Hamas Summer Camps Train Child Soldiers

Originally published under the title "Hamas Continues Recruiting Child Soldiers: Where Is the Condemnation?"

Palestinian teenage boys train at a summer camp operated by Hamas at the Al-Yarmouk military site east of Gaza City, on June 26, 2021.

Hamas is holding its annual summer camps to recruit child soldiers. It provided an explanation in English via a video on its “effort to prepare the youth” this year. It openly said it was preparing them for “training camps” named after the “sword of al-Quds battle,” the name it gave to the war in May against Israel. It said it has been organizing the child-soldier training camps for five years.

The terrorist group says the youth need to be ready to make “sacrifices” which appears to be the language used to describe recruiting them to be killed. The speech by Hamas members said the camps include religious indoctrination and “security” training. Some 50,000 children have registered, according to The Jerusalem Post correspondent Khaled Abu Toameh.

During the recent war in Gaza, at least one of the children that authorities in Gaza said had been killed in the fighting was a Hamas member. A report at the time at the Post noted that teenagers undergo “summer camp training” and that militant and terror groups in Gaza have published photos of child soldiers they recruited who appear to be under 18.

A registration desk for the “Pioneers of Liberation – Sword of Jerusalem camps.”

A report published by the Meir Amit Intelligence and Terrorism Information Center – and confirmed by Joe Truzman, a research analyst at the Foundation for Defense of Democracy’s Long War Journal website, who focuses on terrorist groups in Gaza and the rest of the Middle East – found that at least one the children on the list of those who were killed during last month’s fighting, was a member of a terror group. The children killed in the May fighting received greater attention this year because The New York Times published a front-page story on them with photos of each one.

Once it became clear that Hamas had recruited child soldiers to fight in their wars, the questions about the fate of these children took on less urgency among reports that were seeking to highlight their deaths at the hands of Israel. In short, a child killed by an Israeli airstrike is important; a child recruited by Hamas or another terror group and whose life is put at risk receives less attention. There are no front-page stories about Hamas child soldiers who have been recruited.

According to UNICEF, the UN agency responsible for providing humanitarian and development aid to children, the recruitment of children is a violation of international humanitarian law. Their website notes that “thousands of children are recruited and used in armed conflicts across the world. Often referred to as ‘child soldiers,’ these boys and girls suffer extensive forms of exploitation and abuse that are not fully captured by that term.

Recruits learn the importance of self-sacrifice.

“Warring parties use children not only as fighters but as scouts, cooks, porters, guards, messengers and more. Many, especially girls, are also subjected to gender-based violence,” the site says.

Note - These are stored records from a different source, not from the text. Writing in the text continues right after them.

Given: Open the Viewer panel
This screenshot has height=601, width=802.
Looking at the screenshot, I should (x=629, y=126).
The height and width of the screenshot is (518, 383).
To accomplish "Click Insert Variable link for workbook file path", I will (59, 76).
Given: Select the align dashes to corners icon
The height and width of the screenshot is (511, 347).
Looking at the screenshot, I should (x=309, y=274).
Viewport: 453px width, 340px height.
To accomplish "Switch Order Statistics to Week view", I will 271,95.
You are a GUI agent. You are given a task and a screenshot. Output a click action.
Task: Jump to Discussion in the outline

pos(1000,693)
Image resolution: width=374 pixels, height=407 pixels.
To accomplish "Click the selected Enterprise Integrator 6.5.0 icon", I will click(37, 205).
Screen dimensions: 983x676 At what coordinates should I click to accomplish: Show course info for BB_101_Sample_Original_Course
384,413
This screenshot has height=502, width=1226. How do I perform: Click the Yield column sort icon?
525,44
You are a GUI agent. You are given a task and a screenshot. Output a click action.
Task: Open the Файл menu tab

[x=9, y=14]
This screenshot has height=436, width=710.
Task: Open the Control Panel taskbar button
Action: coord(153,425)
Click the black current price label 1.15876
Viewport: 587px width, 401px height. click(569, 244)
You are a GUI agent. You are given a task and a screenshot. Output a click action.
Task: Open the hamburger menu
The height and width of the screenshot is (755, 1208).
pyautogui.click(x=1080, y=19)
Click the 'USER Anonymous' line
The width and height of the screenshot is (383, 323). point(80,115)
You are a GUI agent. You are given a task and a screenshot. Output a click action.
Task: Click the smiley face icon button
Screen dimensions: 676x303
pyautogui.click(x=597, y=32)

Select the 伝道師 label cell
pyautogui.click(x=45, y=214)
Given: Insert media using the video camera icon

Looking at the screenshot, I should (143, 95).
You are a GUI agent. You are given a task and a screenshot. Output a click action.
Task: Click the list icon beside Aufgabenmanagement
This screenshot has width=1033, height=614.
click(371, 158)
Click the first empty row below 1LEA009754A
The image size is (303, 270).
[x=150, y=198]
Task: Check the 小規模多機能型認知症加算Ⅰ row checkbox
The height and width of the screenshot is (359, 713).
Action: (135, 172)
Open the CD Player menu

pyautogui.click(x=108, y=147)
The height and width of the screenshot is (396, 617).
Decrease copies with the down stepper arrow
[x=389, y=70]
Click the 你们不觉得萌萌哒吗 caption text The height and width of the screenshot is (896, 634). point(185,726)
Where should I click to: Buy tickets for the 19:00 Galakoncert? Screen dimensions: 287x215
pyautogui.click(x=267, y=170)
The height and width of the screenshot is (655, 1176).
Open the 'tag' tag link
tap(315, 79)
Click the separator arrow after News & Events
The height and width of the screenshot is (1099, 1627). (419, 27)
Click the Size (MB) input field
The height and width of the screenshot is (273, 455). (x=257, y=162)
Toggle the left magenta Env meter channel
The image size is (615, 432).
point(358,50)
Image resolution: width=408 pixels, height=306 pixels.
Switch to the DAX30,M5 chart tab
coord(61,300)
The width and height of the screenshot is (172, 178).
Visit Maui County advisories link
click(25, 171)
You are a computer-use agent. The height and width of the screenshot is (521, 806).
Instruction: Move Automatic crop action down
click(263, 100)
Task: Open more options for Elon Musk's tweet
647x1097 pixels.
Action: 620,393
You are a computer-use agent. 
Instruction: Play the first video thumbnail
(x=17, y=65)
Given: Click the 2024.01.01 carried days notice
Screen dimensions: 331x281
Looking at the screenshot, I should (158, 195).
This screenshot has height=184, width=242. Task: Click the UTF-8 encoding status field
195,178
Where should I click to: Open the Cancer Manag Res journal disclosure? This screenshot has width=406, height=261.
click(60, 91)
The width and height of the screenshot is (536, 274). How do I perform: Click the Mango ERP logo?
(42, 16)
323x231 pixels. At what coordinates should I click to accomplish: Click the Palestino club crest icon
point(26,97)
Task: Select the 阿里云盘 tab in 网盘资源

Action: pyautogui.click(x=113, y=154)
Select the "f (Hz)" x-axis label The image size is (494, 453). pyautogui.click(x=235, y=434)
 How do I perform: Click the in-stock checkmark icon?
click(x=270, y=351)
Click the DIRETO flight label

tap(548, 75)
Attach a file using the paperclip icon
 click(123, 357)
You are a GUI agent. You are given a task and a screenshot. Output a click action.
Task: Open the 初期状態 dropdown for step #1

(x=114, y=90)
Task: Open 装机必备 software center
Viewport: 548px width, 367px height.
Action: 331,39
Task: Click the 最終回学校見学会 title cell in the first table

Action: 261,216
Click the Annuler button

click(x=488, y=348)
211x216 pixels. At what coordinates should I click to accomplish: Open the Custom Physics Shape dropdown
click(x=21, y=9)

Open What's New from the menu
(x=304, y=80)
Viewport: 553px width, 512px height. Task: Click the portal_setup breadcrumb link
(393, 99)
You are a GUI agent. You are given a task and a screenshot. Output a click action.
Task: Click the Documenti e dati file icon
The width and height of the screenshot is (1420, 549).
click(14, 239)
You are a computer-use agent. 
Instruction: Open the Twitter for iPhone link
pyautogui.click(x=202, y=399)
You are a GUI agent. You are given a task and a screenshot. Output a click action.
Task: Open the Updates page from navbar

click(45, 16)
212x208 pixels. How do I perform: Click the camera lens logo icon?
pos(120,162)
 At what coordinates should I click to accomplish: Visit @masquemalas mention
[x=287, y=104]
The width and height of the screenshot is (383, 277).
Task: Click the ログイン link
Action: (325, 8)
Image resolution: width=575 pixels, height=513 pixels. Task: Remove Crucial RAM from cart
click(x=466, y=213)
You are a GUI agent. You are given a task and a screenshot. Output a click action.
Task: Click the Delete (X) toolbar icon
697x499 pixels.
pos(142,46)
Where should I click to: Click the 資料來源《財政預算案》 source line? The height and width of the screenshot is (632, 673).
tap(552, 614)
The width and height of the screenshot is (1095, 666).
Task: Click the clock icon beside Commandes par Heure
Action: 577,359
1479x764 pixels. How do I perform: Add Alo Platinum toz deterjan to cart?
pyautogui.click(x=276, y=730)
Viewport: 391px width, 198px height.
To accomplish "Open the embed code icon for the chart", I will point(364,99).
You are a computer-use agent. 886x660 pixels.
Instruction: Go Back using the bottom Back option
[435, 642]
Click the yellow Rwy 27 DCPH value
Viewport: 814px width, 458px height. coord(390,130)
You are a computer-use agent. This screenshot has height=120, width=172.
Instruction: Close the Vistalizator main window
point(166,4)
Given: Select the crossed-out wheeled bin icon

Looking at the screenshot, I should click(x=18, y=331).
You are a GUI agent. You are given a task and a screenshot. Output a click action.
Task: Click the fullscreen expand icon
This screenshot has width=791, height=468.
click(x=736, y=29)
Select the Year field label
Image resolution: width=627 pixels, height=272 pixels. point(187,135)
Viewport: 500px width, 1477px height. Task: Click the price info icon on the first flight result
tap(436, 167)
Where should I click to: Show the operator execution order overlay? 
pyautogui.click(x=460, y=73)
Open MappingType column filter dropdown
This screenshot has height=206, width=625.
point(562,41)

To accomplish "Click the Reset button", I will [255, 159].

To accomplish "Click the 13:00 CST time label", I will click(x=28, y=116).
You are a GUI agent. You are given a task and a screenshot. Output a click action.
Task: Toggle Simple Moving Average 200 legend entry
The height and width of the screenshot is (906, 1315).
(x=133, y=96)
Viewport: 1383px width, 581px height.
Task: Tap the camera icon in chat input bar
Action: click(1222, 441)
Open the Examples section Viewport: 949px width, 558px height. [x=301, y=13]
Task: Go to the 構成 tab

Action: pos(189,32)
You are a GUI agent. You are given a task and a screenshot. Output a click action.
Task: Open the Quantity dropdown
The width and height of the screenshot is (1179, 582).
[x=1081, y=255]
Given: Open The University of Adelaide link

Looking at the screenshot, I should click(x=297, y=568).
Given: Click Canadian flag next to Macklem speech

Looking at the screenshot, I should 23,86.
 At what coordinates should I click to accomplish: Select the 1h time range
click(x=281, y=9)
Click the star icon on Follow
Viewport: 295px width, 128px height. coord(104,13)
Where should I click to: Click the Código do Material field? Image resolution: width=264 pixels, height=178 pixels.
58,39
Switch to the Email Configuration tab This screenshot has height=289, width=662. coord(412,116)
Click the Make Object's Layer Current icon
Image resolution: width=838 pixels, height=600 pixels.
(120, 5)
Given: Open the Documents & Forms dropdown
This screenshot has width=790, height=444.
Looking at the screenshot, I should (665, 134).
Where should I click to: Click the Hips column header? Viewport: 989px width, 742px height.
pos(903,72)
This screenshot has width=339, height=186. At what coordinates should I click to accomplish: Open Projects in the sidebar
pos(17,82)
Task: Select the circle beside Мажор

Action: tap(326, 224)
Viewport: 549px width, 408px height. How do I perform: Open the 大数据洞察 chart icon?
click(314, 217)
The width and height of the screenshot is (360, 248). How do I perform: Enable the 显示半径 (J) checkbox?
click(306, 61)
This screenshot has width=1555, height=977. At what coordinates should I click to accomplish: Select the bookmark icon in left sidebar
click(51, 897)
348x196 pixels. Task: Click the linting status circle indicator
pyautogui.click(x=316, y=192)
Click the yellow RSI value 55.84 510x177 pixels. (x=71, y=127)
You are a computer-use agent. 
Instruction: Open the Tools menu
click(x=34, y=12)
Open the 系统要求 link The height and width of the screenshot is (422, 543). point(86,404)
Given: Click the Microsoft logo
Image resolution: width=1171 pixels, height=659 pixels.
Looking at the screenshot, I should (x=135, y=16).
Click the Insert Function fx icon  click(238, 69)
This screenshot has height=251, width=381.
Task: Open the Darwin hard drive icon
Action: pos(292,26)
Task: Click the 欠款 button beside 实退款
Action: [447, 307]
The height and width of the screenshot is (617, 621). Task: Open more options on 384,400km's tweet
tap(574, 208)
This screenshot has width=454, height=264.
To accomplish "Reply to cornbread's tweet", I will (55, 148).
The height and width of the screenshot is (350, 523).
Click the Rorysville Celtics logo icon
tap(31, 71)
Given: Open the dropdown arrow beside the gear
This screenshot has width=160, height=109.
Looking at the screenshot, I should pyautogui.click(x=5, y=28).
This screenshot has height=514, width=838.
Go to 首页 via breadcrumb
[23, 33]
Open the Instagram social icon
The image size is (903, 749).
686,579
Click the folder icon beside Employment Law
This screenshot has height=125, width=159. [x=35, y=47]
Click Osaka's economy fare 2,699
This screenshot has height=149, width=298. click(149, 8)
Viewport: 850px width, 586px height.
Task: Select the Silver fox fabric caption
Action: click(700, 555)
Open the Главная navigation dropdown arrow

“Children become part of an armed force or group for various reasons. Some are abducted, threatened, coerced or manipulated by armed actors. Others are driven by poverty, compelled to generate income for their families. Still others associate themselves for survival or to protect their communities. No matter their involvement, the recruitment and use of children by armed forces is a grave violation of child rights and international humanitarian law.”

A quick search of the UNICEF organization’s website does not appear to show articles focusing on the recruitment of children in Gaza by terrorist organizations. They do, however, have articles on the 28 community-level centers in Gaza that they work with. They note that families often send children to the labor market and that many children are pushed into child marriage, with 29% of girls married before age 18.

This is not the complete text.